Baldwin City & Southern evicted from depot, ends tourist rides
photo by: Elvyn Jones
The Baldwin City & Southern Railroad has suspended tourist excursion rides because of an unresolved dispute with its landlord, the Santa Fe Trail Historical Association.
The railroad announced March 3 it would no longer be offering rides because the historical association evicted it from Baldwin City’s historic depot, 1515 High St. The suspension of passenger service does not affect the Kansas Belle Dinner Train, which continues to offer rides from Baldwin City depot.
Roger Boyd, president of the Douglas County chapter of the Santa Fe Trail Historical Association, said the group took action because the BC & Southern — created last year as a wholly owned for-profit subsidy of the nonprofit Midland Railway — was late on its fourth-quarter 2019 lease payment.
“On Feb. 19. it was seven weeks late,” he said. “We thought the only option for nonpayment was to evict.”
The historical association doesn’t own the depot, but has leased it for 43 years from the city for $1 a year. Since 1987, the association has leased use of the depot to Midland Railway. The latest contract, signed in March 2017, gives Midland exclusive use of the depot at a charge of 35 cents per ticket sold but caps the annual payment at $9,000. Half of the money the historical association receives from the lease finances insurance and maintenance for the depot, Boyd said. The remaining half is used for activities, insurance and maintenance on other historical association properties, such as the replica log cabin on U.S. Highway 56 three miles east of Baldwin City, he said.
A.J. Stevens, CEO of the BC & Southern, acknowledged the railroad has not made the fourth-quarter 2019 payment, but had the money to do so. The payment was delayed because of issues with the historical association that go deeper than what Stevens calls the “exorbitant” depot lease and includes the historical association’s ownership of the park and parking lot just to the east of the depot.
Midland “moved the needle” on the Baldwin City economy in 2018 and 2019 with the sold-out Polar Express holiday season rides, Stevens said. In addition, the BC & Southern was awarded in November a $750,000 Kansas Department of Commerce grant to help with operational costs as it transitions from the all-volunteer Midland model to the employee-based BC & Southern operation. A stipulation of the grant requires BC & Southern hire at least 22 employees.
BC & Southern’s current growth and future plans make it critical for the railroad to control operational facilities like the depot and parking lot, Stevens said.
“We’re going in different directions,” Stevens said of the BC & Southern and the historical association. “We now have five full-time employees and have posted notification for six more.”
Because of its issues with the historical association, Midland has unsuccessfully made past requests that the Baldwin City Council end the city’s lease agreement with the historical association and enter into a similar agreement with the railroad, Stevens said. The BC & Southern has again approached the city for help finding a solution to its issues with the historical association so that it can resume operations. he said.
“I’m confident we won’t be down for long,” he said. “I look for this to be resolved soon.”

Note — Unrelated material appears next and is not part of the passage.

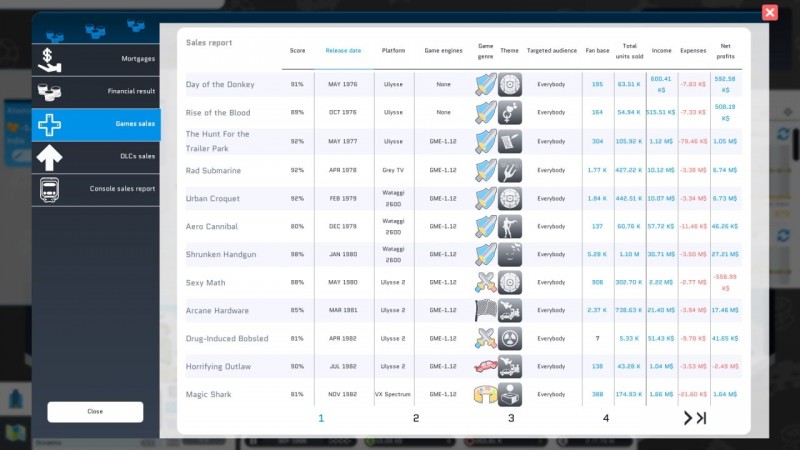Viewport: 800px width, 450px height.
Task: Select the Games sales menu item
Action: coord(96,124)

The historical association’s lease arrangement with the city dates to the Atchison, Topeka and Santa Fe Railroad’s announced intention to tear down the depot when it ended service in 1977 on the railroad line through Baldwin City, Boyd said. The historical society requested the railroad donate the depot to the group, but learned the AT&SF couldn’t make such a direct deed transfer.
“The AT&SF couldn’t deed it to a private organization, so they ended up deeding it to the city,” Boyd said. “Then we started leasing it for $1 a year.”
Historical association members then filled all but one spot on the Santa Fe Depot Restoration Committee, which raised the money for the depot’s renovations, he said.
“The city was unable to contribute,” he said. “The initial restoration was done through donations raised by our members.”
Boyd said the historical association acquired the park and parking lot in the 1500 block of High Street for $1 in 1984. The deed for the property has a covenant requiring the property be used to support tourism activities in the depot, he said.
The historical association rejected a recent BC & Southern offer to buy the property for twice its appraised value of $23,000, Stevens said. The railroad has since increased the offer, but has not heard from the historical association, he said.
The historical association’s board discussed the offer for the property at a Saturday board meeting, but Boyd said he couldn’t comment on any decisions, saying the Baldwin City Council was considering the issues.
“The city is working on several different options,” he said. “We are tying to be flexible. It’s up to the City Council and mayor. It’s up to them to work it out.”
Baldwin City Mayor Casey Simoneau declined comment on the dispute except to say the city was working with both parties to find a resolution.
“I hope to have something to present to the City Council at the next (March 17) meeting,” he said. “But at this point, I’m just not sure.”